Response: Value in healthcare is a popular topic today. Yet no clear value measures have been developed which could be used in policy decisions on reimbursement for diagnostic imaging procedures. Within the imaging sector it is a given that imaging has value. However efforts to articulate that value to payers and policy makers and others outside the sector have come up short. We did conduct qualitative research with radiologists but during this process of mapping a value chain it became clear that those M.D.s who use the data that radiology provides to make decisions on patient care could better speak to imaging’s value. And primary care because of the gatekeeper status for all types of care seemed appropriate.
Medical Research: What are the main findings?
Response: Primary care physicians highly value access to advanced imaging: 88% of the PCPs indicated that advanced imaging increases their diagnostic confidence; 90% believe imaging provides data not otherwise available; 88% reported access to imaging permits better clinical decision making; 88% reported increases confidence in treatment choices , and 86% say it shortens time to definitive diagnosis. Most Primary care physicians ( 85%) believe that patient care would be negatively impacted without access to advanced imaging.
One very interesting finding is in differences in attitudes and valuations in younger vs. older physicians towards advanced imaging modalities.
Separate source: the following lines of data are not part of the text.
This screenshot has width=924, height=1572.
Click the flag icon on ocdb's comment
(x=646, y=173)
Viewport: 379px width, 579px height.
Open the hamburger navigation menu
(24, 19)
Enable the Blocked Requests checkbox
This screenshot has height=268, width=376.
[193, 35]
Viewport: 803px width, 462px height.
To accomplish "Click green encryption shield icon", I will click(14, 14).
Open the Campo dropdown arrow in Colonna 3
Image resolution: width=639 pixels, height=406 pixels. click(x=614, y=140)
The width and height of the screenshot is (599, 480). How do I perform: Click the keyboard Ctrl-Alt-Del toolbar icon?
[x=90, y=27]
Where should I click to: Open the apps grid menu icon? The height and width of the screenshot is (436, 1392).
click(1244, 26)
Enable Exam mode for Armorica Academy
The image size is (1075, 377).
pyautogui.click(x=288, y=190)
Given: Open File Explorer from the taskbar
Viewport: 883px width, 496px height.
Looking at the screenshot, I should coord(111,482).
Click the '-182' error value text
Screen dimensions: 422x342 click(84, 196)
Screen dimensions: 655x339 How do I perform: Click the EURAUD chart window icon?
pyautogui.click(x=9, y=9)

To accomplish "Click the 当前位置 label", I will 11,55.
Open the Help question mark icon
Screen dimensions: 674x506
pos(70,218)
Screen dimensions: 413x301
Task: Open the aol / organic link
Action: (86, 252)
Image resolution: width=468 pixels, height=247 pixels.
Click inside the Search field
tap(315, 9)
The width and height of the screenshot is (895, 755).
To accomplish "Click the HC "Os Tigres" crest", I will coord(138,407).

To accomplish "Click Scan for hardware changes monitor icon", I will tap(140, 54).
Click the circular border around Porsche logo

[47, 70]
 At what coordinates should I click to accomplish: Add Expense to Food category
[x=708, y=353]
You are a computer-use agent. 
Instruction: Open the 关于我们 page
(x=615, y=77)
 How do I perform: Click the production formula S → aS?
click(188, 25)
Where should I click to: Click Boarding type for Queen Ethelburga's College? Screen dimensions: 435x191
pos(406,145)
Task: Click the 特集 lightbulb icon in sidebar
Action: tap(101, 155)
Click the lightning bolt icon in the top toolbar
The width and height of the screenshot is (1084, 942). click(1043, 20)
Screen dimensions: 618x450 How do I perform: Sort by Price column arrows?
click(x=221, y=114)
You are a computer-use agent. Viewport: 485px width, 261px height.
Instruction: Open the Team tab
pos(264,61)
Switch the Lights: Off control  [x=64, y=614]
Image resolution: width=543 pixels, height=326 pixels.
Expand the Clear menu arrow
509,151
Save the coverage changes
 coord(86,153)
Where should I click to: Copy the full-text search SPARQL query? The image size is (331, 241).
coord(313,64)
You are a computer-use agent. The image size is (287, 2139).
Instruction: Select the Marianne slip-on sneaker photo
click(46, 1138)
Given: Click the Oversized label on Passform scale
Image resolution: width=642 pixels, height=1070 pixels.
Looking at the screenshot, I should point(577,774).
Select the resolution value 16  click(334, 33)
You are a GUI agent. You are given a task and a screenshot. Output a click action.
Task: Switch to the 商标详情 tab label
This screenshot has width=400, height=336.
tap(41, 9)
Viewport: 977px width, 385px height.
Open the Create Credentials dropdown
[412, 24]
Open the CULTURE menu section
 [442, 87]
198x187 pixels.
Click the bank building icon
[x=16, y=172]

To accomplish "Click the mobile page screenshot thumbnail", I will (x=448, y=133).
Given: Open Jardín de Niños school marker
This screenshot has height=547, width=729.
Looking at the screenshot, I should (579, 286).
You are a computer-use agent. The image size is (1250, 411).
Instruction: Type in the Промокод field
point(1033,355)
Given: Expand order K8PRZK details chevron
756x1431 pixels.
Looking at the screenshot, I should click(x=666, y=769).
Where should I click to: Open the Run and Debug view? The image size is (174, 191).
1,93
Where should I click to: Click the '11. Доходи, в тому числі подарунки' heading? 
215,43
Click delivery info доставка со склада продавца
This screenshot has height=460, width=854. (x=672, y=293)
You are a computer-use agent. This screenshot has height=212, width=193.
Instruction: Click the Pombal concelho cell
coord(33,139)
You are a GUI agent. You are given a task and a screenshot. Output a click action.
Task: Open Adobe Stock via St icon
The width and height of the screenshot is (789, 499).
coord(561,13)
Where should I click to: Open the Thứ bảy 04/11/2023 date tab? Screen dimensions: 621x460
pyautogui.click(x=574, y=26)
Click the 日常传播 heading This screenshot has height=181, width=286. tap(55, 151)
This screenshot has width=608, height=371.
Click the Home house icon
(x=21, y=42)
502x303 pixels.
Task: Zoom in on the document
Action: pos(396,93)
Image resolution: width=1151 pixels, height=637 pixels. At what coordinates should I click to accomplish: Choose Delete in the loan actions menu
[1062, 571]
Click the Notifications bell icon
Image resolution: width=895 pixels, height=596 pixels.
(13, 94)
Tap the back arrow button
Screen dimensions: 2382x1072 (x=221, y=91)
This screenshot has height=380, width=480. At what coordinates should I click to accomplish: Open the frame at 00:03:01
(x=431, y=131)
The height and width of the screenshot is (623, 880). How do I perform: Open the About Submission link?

For the purposes of this part of the analysis we divided the survey respondents into those in practice 1-20 years and those practicing radiology more than 21 years. Presumably those practicing less 21 years trained with ready access to advanced imaging versus those who presumably having practiced without ready access to the advanced imaging modalities of MRI, CT and PET. Respondents who have practiced without ready access attach higher value to the ability to shorten the time to definitive diagnosis, ability to replace invasive procedures, make better clinical decisions, and believe the quality of patient care would be negatively impacted without access to advanced imaging. The younger physicians attach more value to the practice efficiency issues such as enabling the Primary care physician to see more patients, or patient centric issues like the ability to communicate on a visual level with the patient.